Task instructions — Set down exactly the first line of the entries and every line after it, through the line with "Given: Click the 送信先名 text field".

Input data —
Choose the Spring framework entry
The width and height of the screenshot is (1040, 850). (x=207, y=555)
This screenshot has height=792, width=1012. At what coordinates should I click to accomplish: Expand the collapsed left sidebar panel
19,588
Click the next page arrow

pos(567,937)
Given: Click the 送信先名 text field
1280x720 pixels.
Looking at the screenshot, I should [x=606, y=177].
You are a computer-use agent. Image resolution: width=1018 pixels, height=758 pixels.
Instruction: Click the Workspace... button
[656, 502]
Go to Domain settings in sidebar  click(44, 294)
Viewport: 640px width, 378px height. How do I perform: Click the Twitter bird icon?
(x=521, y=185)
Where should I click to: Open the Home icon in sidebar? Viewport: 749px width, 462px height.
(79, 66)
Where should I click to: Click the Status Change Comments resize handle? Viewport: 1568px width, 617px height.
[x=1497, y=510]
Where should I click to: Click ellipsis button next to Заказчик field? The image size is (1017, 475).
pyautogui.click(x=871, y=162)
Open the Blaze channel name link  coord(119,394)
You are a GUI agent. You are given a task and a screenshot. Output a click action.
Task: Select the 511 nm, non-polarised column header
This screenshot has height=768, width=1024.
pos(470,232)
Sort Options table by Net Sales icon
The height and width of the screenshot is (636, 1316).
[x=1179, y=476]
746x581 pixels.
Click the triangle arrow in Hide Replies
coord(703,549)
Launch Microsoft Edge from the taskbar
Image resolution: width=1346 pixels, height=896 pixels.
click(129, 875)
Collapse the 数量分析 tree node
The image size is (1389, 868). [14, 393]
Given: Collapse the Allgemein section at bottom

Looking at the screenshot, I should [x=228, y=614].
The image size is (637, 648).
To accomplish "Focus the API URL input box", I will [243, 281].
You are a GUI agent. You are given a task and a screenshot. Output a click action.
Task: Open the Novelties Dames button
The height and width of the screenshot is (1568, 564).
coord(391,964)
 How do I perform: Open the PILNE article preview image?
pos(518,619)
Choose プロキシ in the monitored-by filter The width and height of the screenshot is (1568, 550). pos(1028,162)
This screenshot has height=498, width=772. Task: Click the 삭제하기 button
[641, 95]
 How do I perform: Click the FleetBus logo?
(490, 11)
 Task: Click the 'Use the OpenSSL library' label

Response to this task —
Choose the Spring framework entry
The width and height of the screenshot is (1040, 850). (x=207, y=555)
This screenshot has height=792, width=1012. At what coordinates should I click to accomplish: Expand the collapsed left sidebar panel
19,588
Click the next page arrow

pos(567,937)
Given: Click the 送信先名 text field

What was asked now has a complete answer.